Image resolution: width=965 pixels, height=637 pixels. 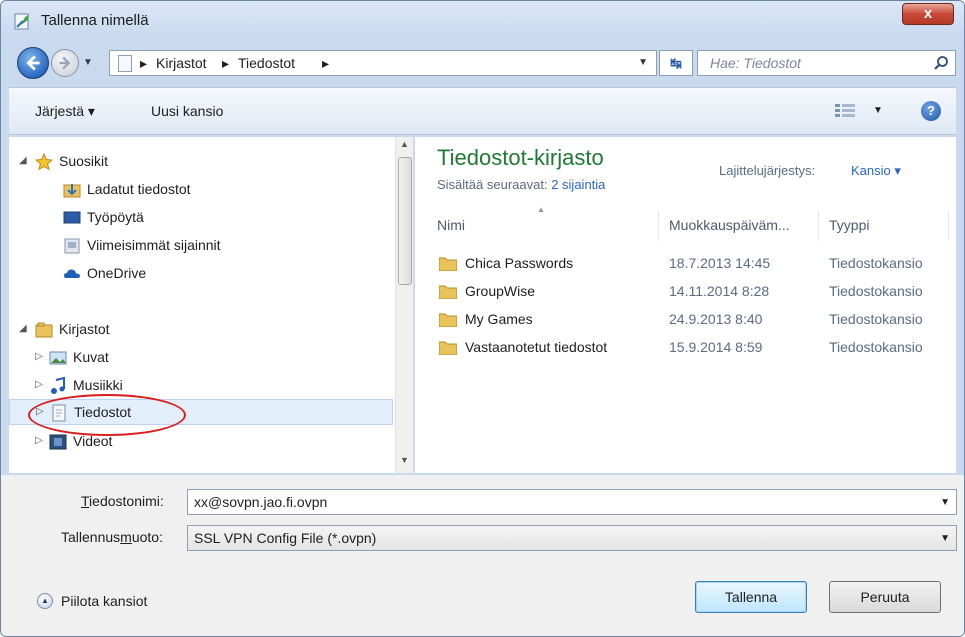 I want to click on search-box: Hae: Tiedostot, so click(x=826, y=63).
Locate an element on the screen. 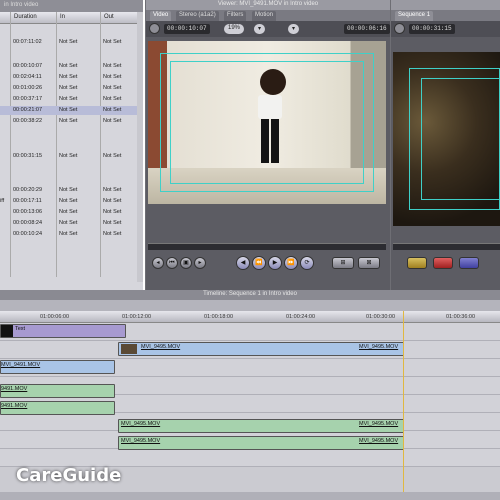  play-icon: ▶ is located at coordinates (275, 263).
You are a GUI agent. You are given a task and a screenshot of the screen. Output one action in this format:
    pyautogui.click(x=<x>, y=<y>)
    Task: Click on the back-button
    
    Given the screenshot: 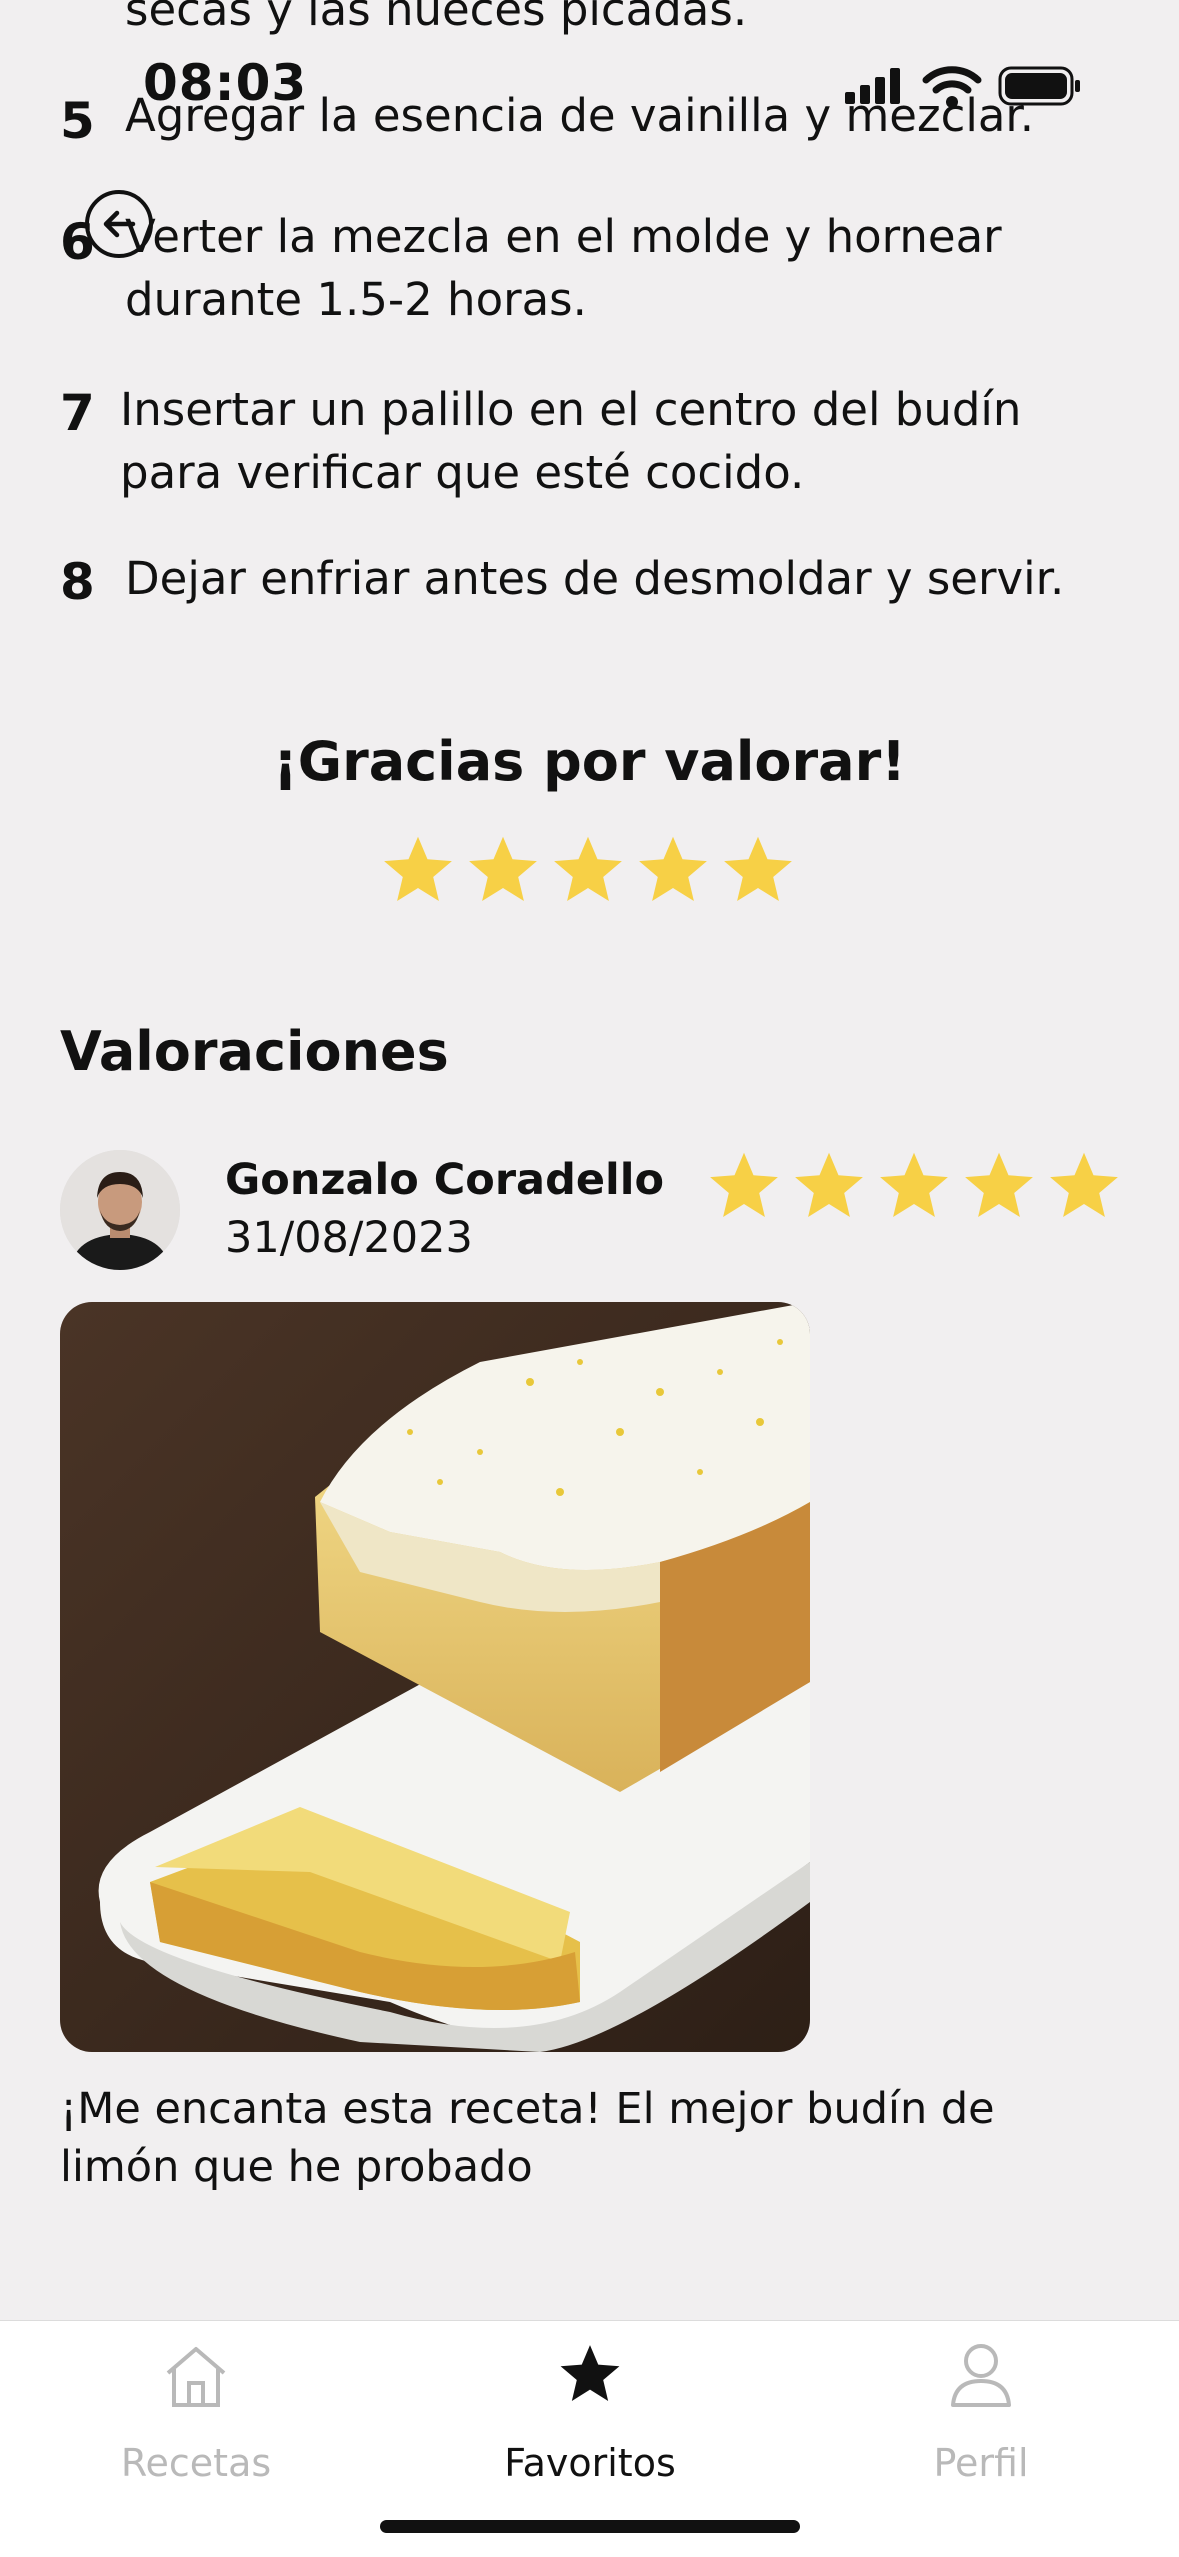 What is the action you would take?
    pyautogui.click(x=119, y=224)
    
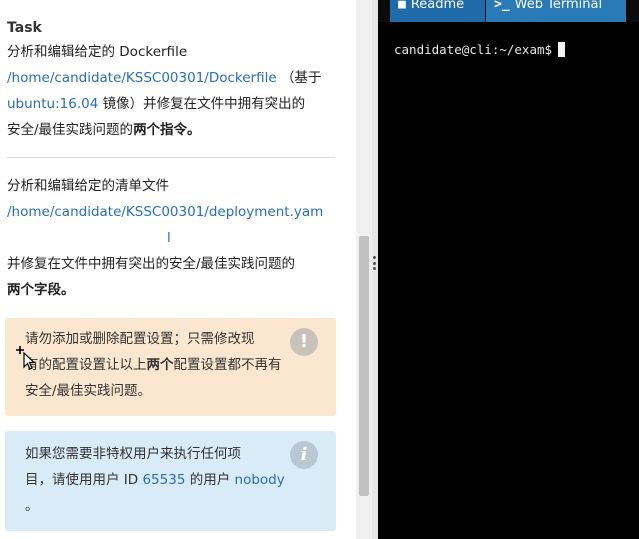 The width and height of the screenshot is (639, 539). Describe the element at coordinates (169, 238) in the screenshot. I see `manifest-path-link-wrap: l` at that location.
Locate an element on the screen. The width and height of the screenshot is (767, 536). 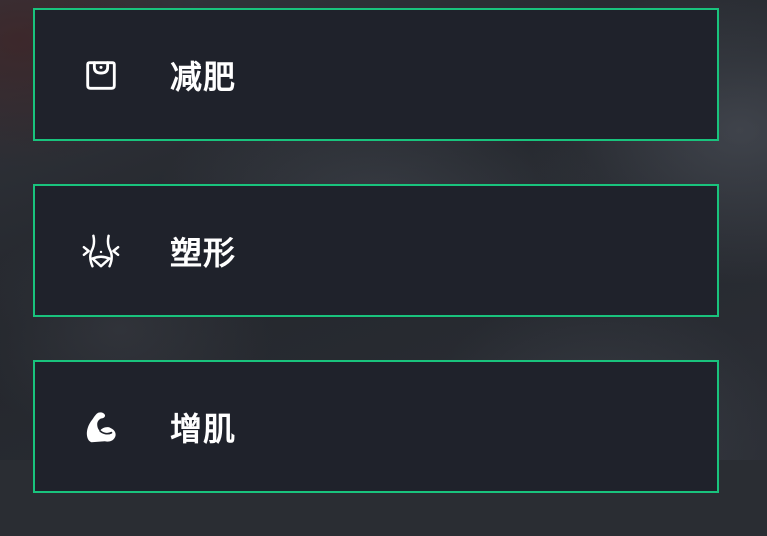
scale-icon is located at coordinates (101, 75).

* _What needs to be done_:
Reproduce the records word for word from the line containing "Locate an element on the screen. The" through the last line of the records, leaving out the pictures.

* _Output of the exercise_:
Locate an element on the screen. The width and height of the screenshot is (767, 536). 
scale-icon is located at coordinates (101, 75).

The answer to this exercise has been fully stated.